By Cat Knarr | July 20, 2016

My plane had just landed in Brussels. It was shortly after 8 a.m. on Tuesday, March 22, and I was anticipating my connecting flight to the Democratic Republic of the Congo. As the project manager of Covenant Kids Congo, I was on my way to the DRC with a team of colleagues to gather stories in hopes of inspiring more people to sponsor children.
I never made it.

We stopped on the tarmac and waited. Then the pilot announced that we couldn’t leave the plane because of a security issue. I noticed passengers checking their smartphones—but I couldn’t get a signal. Then the pilot spoke again: “Most of you know by now that there was an explosion inside the airport. We’re going to be waiting here until we have further instructions.”

It hit me then that something very serious had happened. I immediately started texting my husband, Ben, and other family to let them know I was okay. I told myself that an explosion could be caused by any number of things—I didn’t want to believe that it was terrorists. Back in Chicago, Ben answered my text, confirming my fears: “Cat, the news says there was a terror attack.” Then my phone buzzed as a call from him finally came through, and I heard his worried voice.

In fact, terrorists were not only responsible for the airport bombing, they were about to strike a metro station, killing a total of thirty-two people that day.

When I’d left the U.S., my fear had been that something might happen in Congo. Instead, it was Belgium that I should have been concerned about.

I tried to reassure Ben—I felt terrible for the anxiety I was causing him and the rest of my family. Most of them haven’t traveled much internationally. The only other time I had traveled outside of North America was to Rwanda, and at that time a couple of my family members had tried to convince me to stay home. This time no one tried to persuade me not to go. My family understood how important it was to our mission at Covenant Kids Congo and to me.
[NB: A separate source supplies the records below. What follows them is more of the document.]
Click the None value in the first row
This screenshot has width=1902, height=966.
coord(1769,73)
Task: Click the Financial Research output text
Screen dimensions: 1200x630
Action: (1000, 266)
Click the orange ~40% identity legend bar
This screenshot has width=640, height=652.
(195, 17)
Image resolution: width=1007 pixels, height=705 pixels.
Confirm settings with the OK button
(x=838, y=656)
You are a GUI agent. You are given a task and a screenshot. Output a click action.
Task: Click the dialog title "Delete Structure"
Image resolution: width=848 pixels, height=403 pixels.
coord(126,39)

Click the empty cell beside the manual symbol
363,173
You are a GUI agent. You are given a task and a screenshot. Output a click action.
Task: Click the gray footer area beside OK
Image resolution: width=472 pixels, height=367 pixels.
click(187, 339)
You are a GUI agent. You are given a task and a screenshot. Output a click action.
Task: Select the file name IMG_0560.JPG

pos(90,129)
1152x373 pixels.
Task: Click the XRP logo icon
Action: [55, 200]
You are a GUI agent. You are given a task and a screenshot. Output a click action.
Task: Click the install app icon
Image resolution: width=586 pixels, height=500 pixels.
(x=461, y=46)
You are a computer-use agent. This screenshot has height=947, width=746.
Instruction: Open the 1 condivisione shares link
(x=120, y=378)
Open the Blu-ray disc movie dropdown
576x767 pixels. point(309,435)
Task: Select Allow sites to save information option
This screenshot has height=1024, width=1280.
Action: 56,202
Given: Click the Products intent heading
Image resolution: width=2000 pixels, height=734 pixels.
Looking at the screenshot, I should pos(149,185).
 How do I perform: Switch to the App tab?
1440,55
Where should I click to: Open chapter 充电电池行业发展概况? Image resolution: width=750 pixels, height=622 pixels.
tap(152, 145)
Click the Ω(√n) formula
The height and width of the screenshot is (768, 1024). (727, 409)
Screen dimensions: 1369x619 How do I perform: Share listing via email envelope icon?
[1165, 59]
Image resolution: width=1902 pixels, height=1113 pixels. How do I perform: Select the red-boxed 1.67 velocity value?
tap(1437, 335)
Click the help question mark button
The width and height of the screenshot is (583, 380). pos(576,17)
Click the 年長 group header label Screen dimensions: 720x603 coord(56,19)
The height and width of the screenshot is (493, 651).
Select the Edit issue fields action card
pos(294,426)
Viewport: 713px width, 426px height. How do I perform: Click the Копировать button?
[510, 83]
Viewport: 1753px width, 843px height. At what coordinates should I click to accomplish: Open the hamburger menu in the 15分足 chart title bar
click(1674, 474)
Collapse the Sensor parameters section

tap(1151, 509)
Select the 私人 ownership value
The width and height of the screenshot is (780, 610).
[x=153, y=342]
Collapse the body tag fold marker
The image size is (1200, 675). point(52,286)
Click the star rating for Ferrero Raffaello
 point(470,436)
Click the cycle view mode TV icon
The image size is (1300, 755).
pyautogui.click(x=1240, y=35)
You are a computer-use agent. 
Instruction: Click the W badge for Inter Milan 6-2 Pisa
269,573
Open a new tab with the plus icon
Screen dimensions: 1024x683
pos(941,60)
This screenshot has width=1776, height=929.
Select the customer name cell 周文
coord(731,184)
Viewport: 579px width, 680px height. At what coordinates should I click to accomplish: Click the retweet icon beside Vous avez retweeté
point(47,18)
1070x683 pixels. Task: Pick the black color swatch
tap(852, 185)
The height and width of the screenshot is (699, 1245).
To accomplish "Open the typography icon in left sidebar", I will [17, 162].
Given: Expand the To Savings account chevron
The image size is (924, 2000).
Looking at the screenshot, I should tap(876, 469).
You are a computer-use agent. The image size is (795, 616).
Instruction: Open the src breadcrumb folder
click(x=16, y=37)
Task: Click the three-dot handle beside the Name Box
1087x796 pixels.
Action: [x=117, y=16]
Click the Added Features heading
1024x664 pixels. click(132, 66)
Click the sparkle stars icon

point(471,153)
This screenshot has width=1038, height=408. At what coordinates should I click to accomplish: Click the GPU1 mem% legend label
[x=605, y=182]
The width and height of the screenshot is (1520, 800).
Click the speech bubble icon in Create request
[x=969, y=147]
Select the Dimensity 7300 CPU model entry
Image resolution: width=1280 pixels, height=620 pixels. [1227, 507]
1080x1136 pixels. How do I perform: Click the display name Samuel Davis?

They entrusted my safety to God.

Yet now it felt like everything had backfired despite my family’s big step of faith. I wasn’t afraid for my personal safety; I was with experienced travelers, and I knew our team would figure this out together. But I ached for the pain my family was experiencing, for the long hours they would spend watching their phones and worrying about whether I would return home safely from a country on high-alert for further terrorist threats.

An hour or two later, we were evacuated from the plane and bused to a hangar, where we waited with 1,000 other stranded travelers. We never saw any of the physical damage from the attacks. Only my colleague James Fischer from Paul Carlson Partnership, who had arrived in Brussels on an earlier flight, was inside the airport when the bombs went off.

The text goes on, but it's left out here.